Il était de bonne humeur, léger, jovial. Il continua de ranger la nourriture. Comme s'il vivait là. Comme s'il était chez lui.
Rosie poussa un cri strident pour signifier son impatience et agita à nouveau ses bras. Sherlock s'approcha d'elle, la détacha de son landau et la prit dans ses bras.
Fit le tour de la pièce, Rosie sur sa hanche, s'arrêtant pour la laisser examiner chaque chose qu'elle pointait du doigt.
- Des coléoptères, dit-il, la regardant taper sur la vitre. Ils sont souvent utilisés en taxidermie. En fait, ils s'avèrent qu'ils sont plutôt doués pour nettoyer les squelettes. Ils veulent retirer la peau des –
John se racla la gorge quelque part derrière lui.
- Ah, quoi qu'il en soit, dit-il en faisant un pas en arrière, ces coléoptères-là sont bien morts. Accrochés pour les observer. Pas la peine de s'inquiéter.
- Et il n'y aura pas de coléoptères vivants, jamais, hein ?
Sherlock pinça les lèvres, haussa les épaules, essaya d'avoir l'air détaché.

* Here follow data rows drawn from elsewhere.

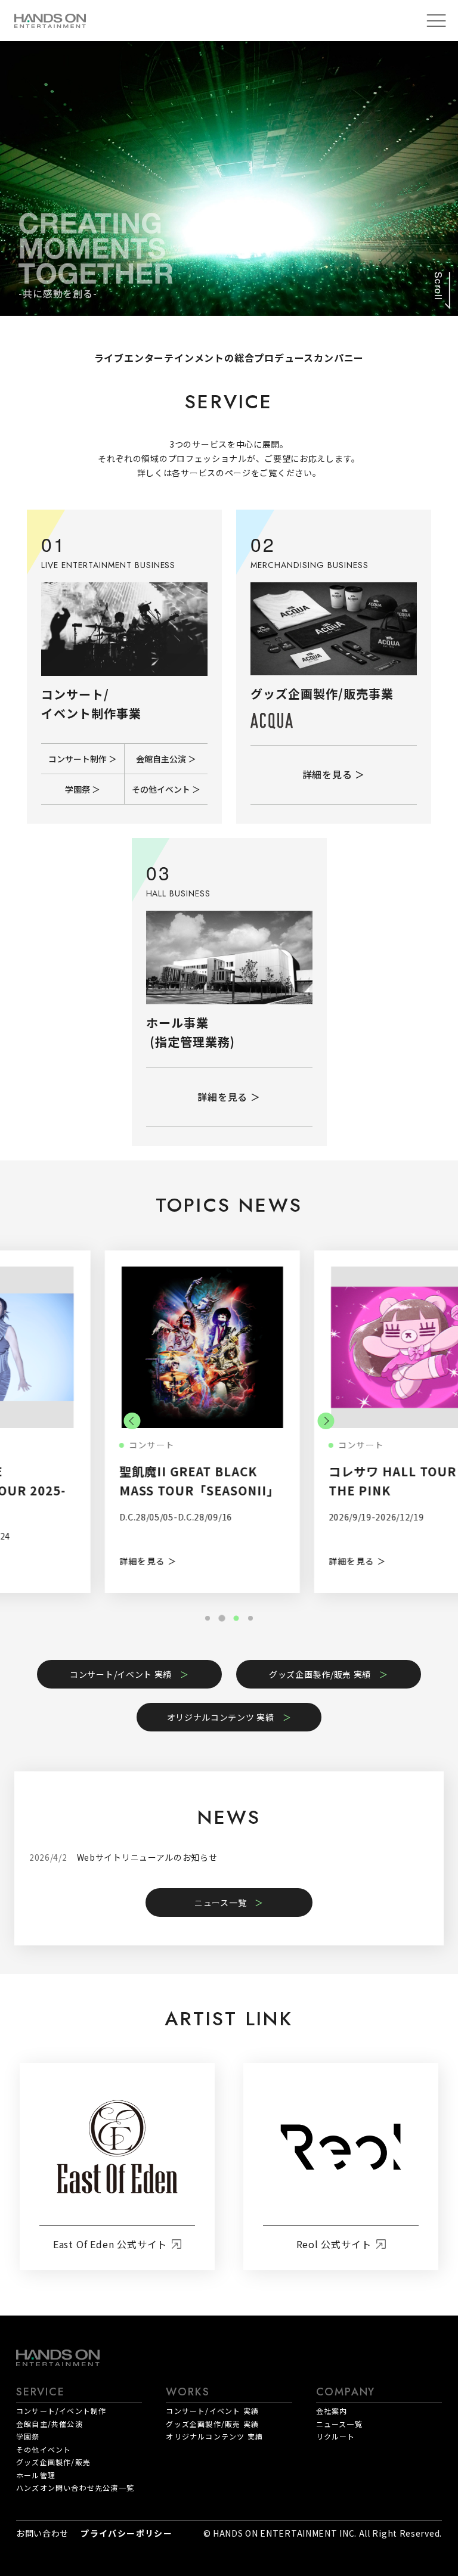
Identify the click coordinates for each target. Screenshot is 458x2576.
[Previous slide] (132, 1421)
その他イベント (43, 2449)
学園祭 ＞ (82, 789)
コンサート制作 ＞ (82, 759)
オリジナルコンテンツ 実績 (220, 1717)
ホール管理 (35, 2475)
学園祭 (28, 2436)
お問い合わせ (42, 2533)
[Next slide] (326, 1421)
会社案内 (332, 2411)
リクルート (335, 2436)
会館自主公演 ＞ (166, 759)
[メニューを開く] (436, 20)
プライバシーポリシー (126, 2533)
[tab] (207, 1618)
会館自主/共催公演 (49, 2424)
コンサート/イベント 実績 (121, 1674)
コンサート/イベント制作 (61, 2411)
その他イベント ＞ (166, 789)
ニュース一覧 (220, 1902)
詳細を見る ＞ (334, 774)
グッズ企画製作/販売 (53, 2462)
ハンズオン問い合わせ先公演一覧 (75, 2487)
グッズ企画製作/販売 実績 (320, 1674)
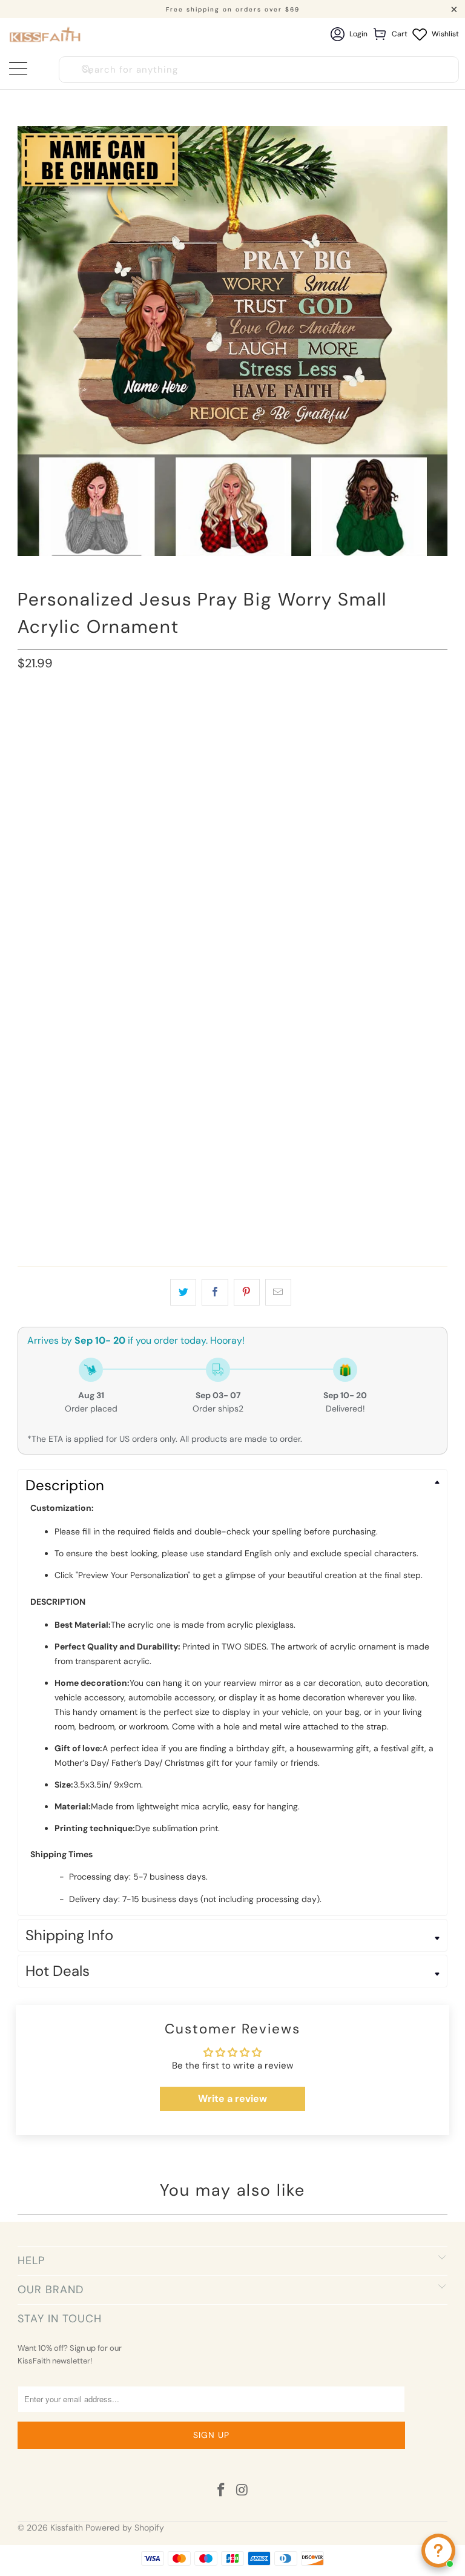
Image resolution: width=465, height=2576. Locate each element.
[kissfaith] (45, 34)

- Eh bien, on ne peut jamais être certain quand il s'agit d'une chose pareille. Il y a des espèces de coléoptères spécialement connues pour infester les poils des instruments de recherche, par exemple, mais –
- Sherlock.
John faisait cette chose, cette chose qu'il faisait lorsqu'il prononçait le nom de Sherlock d'une voix particulièrement neutre mais semblait être sur le point de rire. Il était la seule personne sur terre qui prononçait son nom d'une telle manière.
Et, à chaque fois, quelque chose se brisait en Sherlock.
Il se racla la gorge, remonta Rosie sur sa hanche. Elle avait découvert ses cheveux et tirait résolument dessus. Il repoussa gentiment ses mains.
Quand il releva les yeux, John les observaient, les traits de son visage détendus.
- Pas de coléoptères vivants, dit Sherlock.
Reviens vivre ici, ne disait-il pas.